Bilateral Exchange Rate Fluctuations
The bilateral exchange rate of the Ouguiya against the US dollar has also seen fluctuations throughout the year, depreciating by 3.4% in July before stabilizing again in August and October.
External Position Remains Broadly in Line with Fundamentals
Despite these challenges, Mauritania’s external position remains broadly in line with fundamentals and desirable policies, according to the IMF. The Nominal Effective Exchange Rate (NEER) and Real Effective Exchange Rate (REER) have appreciated by 8.0% and 11.9%, respectively, mainly due to the appreciation of the nominal exchange rate relative to the euro and widening inflation differentials with trading partners.
Fiscal Policy Response
The Mauritanian government has responded to rising energy and food import prices by adopting an expansionary fiscal policy.
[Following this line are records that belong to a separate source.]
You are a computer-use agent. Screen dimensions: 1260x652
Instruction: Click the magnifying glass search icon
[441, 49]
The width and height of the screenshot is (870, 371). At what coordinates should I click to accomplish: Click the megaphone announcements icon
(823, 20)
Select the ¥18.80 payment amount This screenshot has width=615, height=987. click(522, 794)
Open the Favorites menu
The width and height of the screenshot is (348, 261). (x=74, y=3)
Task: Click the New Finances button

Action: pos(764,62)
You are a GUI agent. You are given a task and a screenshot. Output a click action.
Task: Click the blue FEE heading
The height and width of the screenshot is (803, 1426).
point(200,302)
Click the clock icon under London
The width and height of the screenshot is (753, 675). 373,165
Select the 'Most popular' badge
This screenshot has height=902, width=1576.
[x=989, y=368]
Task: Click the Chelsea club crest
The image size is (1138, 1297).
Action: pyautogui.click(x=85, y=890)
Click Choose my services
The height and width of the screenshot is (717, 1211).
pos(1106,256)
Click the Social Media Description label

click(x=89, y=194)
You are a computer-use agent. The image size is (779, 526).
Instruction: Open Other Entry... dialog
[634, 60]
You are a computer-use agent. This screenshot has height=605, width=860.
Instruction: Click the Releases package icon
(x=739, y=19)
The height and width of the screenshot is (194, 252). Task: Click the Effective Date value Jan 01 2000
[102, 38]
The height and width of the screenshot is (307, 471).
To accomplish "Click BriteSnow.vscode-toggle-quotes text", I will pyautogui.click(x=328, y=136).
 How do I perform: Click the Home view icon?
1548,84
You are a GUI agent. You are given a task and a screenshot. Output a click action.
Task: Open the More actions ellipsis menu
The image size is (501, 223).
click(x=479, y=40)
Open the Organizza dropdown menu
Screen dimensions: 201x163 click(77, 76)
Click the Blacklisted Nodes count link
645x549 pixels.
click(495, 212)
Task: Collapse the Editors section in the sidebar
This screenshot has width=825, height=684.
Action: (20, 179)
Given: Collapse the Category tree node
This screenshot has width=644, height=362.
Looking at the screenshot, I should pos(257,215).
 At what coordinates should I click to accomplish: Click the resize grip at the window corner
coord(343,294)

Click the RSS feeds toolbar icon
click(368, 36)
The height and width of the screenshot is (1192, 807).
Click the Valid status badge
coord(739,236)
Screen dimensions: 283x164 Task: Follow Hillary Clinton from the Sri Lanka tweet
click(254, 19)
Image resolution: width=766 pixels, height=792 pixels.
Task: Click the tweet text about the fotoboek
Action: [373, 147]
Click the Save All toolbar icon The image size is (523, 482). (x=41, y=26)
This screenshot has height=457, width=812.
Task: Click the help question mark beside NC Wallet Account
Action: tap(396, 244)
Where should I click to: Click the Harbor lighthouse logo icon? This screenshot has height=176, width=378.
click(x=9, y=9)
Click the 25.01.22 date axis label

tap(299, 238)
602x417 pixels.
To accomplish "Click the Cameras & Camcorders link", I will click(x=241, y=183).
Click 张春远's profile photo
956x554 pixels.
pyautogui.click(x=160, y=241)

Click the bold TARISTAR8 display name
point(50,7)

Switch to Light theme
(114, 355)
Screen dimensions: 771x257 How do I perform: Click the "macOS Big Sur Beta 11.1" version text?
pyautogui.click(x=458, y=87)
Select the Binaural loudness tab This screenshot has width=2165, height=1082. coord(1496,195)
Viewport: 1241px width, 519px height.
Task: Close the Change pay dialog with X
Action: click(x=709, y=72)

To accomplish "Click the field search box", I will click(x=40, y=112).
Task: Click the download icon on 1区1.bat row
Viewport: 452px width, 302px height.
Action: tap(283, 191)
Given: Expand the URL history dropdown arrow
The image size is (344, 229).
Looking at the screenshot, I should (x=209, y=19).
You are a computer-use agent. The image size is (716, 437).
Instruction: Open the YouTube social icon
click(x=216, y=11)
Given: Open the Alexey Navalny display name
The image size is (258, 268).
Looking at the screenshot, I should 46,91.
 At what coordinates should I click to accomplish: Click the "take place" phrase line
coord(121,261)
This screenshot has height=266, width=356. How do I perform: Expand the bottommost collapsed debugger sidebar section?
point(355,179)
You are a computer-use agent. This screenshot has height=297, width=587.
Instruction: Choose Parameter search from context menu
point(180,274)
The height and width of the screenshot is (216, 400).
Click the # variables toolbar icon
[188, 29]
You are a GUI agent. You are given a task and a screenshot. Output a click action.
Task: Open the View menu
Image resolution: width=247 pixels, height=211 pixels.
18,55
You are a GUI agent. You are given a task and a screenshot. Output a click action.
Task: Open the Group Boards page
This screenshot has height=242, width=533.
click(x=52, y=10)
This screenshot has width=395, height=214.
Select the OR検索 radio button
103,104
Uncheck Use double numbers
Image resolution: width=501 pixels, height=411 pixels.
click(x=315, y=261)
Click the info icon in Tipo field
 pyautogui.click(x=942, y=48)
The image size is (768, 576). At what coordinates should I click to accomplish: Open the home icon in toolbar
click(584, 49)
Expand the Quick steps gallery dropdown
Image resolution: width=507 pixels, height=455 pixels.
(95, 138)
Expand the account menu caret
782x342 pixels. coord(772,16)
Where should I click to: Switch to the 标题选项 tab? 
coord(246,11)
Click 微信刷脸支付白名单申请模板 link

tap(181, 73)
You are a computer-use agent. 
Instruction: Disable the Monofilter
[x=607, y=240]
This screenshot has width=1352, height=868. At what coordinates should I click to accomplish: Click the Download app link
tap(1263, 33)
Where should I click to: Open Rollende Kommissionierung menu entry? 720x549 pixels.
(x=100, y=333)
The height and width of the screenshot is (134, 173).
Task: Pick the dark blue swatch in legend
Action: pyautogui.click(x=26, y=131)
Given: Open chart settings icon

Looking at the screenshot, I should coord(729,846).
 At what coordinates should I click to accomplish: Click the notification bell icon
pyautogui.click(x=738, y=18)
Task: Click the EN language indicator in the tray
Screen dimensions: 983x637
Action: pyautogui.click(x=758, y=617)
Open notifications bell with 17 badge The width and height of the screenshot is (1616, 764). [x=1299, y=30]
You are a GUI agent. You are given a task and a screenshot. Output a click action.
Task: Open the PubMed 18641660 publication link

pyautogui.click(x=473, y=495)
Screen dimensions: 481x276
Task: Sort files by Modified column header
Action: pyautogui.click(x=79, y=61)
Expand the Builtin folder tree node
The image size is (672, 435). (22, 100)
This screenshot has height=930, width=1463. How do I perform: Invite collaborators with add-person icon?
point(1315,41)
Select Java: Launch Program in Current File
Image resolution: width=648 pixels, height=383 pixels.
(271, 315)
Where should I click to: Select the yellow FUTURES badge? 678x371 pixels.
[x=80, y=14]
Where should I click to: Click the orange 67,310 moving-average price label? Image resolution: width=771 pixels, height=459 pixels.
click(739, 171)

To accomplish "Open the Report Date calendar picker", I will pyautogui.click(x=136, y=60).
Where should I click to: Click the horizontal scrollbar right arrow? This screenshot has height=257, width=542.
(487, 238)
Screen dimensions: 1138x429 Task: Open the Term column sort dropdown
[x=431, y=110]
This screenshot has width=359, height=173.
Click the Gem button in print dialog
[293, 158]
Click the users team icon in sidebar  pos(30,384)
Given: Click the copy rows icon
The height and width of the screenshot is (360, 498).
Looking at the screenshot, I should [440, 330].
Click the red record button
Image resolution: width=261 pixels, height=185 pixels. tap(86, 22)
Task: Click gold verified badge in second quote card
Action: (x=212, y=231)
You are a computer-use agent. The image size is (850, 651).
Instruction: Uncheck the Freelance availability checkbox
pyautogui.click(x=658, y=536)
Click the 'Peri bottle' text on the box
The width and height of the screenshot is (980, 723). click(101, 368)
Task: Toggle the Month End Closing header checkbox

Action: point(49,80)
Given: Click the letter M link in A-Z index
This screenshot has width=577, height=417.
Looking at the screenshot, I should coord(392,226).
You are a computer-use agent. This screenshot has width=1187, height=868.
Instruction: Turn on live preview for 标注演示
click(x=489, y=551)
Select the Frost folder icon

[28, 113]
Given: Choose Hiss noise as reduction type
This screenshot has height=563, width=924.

A revised budget law was passed in July, projecting a fiscal deficit of 4.4% of GDP and a non-extractive primary deficit of 8.7% of GDP.
- Increased expenditures for:
- Subsidies on refined petroleum products
- Social spending to mitigate the impact of surging food prices
- Public investment and security
- Revenue boosted by record dividend from state-owned mining company SNIM
Credit Growth Accelerates, Broad Money Growth Slows
Credit growth has accelerated in 2022, reaching 19.7% in September from 8.4% at the end of 2021. However, broad money growth slowed to 4.7% in September due to a reduction in international reserves and the start of mobile banking activity.
Banking System Remains Well-Capitalized
The banking system remains well-capitalized, but the overall capital adequacy ratio has declined from 18.1% at the end of 2021 to 17.7% in September due to increasing foreign exchange risks.